- [LISTE DES TÂCHES]:
1 > D'après l'article sur les parents séparés pendant le confinement, dans quel domaine du droit maître Caroline Mecary est-elle spécialisée ?
2 > Recopiez l'article sur les parents séparés pendant le confinement à partir de « Si la situation » jusqu'à « supérieur de l'enfant. » inclus.

- [BLOC DE TEXTE]:
****
Cette situation inédite a permis de créer «une alliance» entre les deux parents. Ils se donnent plus régulièrement des nouvelles. Le père des enfants tente pour sa part d'aider comme il peut: il fait les courses qu'il dépose sur le pallier, envoie des articles comme des conseils pour soulager l'enfant fiévreux. «Cela part d'un bon sentiment, mais me conseiller de lui faire boire de la tisane, ça tombe à côté de la plaque. Je me retrouve à gérer deux enfants confinés, dont un malade, avec la crainte d'être nous-mêmes contaminés. Il ne réalise pas ce que c'est: la merde!» Après quelques jours à jouer les livreurs du cœur, son ex a suggéré à Fanny de réduire la pension alimentaire «puisqu'après tout, il n'y aura pas de crèche pendant un moment».

Exacerbation des relations conflictuelles

Si la situation a permis à la plupart des parents interrogé·es de faire preuve de plus ou moins de souplesse –sur la durée de la garde, les jours d'échange–, certain·es ont aussi profité de cette parenthèse pour ne pas honorer les accords de garde, avec la progéniture en guise de levier de pression. «Ce sont les cas de séparations conflictuelles, lorsque les parents sont en guerre», explique maître Caroline Mecary, spécialisée en droit des familles. Elle a été consultée plusieurs fois ces derniers jours par des parents dont l'ex-conjoint·e refusait de rendre l'enfant sous prétexte de préserver l'intérêt supérieur de l'enfant.

L'avocate martèle: «Les mesures de confinement imposées ne suspendent pas les décisions de justice rendues jusque-là: le jugement qui fixe les règles de garde alternée est toujours valable.» Elle conseille donc de privilégier le dialogue, la communication. Dans les cas où la discussion est sans issue, il ne faut pas hésiter à menacer de porter plainte pour non-représentation de l'enfant mineur. «Parfois, la menace suffit», analyse maître Mecary. Il faut l'espérer car comme tous les autres secteurs, la justice est au ralenti, à la suite de la fermeture des tribunaux (sauf pour les «contentieux d'urgence et essentiels»).

«Cette expérience est un incubateur de famille.»
Julie, vient de s'installer avec son nouveau compagnon et ses deux enfants

Outre les relations conflictuelles qui ne s'évaporent pas, les parents séparés font aussi face aux contraintes professionnelles. Il semble que le télétravail soit devenu un privilège en temps de confinement. Si nombre de salarié·es sont obligé·es de se rendre au travail avec des mesures de protection toutes relatives, le gouvernement a mis en place un système d'arrêt de travail simplifié pour les personnes contraintes de rester chez elles pour garder leurs enfants de moins de 16 ans, privés d'école comme de crèche.
****
- [ENREGISTREMENTS FOURNIS]:
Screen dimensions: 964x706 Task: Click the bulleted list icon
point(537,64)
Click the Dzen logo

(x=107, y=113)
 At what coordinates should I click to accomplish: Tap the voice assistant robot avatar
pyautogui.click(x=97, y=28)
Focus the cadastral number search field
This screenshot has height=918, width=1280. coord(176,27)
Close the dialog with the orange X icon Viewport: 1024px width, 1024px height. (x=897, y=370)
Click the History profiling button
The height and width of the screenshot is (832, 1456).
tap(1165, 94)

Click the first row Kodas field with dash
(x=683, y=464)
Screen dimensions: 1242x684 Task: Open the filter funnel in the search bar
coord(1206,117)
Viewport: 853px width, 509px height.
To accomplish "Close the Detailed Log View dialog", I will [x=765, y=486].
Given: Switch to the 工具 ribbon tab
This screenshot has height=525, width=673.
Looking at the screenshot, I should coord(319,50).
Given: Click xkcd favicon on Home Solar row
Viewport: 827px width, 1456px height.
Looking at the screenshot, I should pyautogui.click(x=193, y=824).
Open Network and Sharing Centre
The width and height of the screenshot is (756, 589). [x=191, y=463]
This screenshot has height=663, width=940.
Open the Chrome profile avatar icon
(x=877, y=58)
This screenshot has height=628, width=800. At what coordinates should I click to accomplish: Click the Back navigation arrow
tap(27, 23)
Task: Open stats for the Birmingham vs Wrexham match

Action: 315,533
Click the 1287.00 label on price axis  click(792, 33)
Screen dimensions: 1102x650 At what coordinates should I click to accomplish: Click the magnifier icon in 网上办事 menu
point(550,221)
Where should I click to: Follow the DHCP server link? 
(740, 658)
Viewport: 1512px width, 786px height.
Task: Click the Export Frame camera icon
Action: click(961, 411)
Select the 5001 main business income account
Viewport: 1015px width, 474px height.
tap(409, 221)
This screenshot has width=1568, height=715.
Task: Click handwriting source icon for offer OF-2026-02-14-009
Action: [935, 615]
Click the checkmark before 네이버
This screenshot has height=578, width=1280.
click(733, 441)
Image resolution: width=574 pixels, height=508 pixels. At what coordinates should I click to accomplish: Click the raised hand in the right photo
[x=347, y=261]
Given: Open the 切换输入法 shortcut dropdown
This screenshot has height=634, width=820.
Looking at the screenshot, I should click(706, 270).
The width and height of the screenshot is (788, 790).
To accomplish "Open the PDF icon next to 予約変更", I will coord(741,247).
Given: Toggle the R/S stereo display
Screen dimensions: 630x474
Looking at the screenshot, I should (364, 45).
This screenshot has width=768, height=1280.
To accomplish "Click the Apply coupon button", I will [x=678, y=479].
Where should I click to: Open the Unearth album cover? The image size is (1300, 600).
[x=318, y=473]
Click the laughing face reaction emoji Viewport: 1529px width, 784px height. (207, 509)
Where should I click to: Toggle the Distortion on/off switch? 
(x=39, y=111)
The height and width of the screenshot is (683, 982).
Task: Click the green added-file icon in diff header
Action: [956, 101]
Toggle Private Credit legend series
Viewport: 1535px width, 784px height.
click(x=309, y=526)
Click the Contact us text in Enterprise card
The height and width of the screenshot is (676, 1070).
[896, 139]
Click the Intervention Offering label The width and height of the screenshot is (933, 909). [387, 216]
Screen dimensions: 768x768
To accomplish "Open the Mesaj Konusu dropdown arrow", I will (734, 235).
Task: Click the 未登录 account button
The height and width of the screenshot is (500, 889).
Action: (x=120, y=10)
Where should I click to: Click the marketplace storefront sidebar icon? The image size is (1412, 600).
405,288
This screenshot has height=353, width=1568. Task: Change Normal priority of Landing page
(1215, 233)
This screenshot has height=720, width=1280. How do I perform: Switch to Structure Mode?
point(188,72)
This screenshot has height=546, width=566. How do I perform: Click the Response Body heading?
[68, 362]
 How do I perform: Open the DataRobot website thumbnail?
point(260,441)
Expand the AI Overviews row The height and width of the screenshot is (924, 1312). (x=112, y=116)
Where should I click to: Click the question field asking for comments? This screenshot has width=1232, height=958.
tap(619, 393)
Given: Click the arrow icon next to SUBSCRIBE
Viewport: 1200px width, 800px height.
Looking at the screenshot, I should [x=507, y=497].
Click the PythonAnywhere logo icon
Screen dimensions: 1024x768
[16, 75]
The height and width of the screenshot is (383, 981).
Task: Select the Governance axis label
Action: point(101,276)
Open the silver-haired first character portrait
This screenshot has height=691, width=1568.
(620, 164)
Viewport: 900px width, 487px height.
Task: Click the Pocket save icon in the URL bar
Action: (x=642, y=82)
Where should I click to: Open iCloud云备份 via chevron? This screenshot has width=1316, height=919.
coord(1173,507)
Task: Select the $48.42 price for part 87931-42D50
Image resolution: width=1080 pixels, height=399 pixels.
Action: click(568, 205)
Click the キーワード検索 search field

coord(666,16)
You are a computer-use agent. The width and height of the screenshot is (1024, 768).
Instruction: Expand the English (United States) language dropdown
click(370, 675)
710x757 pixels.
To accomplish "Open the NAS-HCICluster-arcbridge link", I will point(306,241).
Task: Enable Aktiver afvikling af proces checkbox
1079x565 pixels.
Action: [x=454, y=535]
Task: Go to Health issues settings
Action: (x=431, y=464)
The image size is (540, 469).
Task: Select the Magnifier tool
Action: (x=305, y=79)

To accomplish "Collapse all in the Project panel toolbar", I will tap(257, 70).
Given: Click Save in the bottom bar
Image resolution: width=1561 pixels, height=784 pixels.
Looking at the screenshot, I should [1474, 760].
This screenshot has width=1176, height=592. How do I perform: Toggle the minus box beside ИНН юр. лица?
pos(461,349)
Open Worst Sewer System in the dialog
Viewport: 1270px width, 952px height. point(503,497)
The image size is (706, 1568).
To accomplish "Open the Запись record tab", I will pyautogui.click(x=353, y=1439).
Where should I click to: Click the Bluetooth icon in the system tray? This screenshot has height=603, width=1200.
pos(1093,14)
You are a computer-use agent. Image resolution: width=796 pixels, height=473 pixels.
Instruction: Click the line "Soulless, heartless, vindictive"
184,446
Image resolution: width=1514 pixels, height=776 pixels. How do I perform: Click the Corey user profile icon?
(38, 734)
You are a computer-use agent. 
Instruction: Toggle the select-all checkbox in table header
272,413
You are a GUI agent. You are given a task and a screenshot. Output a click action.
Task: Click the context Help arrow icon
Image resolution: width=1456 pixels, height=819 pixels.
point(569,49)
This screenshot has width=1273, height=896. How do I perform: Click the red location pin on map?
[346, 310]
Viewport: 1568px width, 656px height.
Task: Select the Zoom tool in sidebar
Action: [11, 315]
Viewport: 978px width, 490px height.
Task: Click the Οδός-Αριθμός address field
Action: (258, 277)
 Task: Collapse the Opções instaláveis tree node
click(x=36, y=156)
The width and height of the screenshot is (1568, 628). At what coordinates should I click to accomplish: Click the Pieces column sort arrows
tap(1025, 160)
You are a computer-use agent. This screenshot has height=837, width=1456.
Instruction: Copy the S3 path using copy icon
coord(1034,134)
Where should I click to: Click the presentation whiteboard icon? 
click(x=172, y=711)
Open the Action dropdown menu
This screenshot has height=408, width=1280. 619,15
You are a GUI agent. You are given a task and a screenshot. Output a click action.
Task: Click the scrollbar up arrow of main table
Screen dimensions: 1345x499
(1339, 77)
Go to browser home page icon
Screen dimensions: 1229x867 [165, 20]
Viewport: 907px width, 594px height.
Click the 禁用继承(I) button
****
- [RÉPONSES ÉCRITES]:
1 > Le droit des familles.

2 >
Si la situation a permis à la plupart des parents interrogé·es de faire preuve de plus ou moins de souplesse –sur la durée de la garde, les jours d'échange–, certain·es ont aussi profité de cette parenthèse pour ne pas honorer les accords de garde, avec la progéniture en guise de levier de pression. «Ce sont les cas de séparations conflictuelles, lorsque les parents sont en guerre», explique maître Caroline Mecary, spécialisée en droit des familles. Elle a été consultée plusieurs fois ces derniers jours par des parents dont l'ex-conjoint·e refusait de rendre l'enfant sous prétexte de préserver l'intérêt supérieur de l'enfant.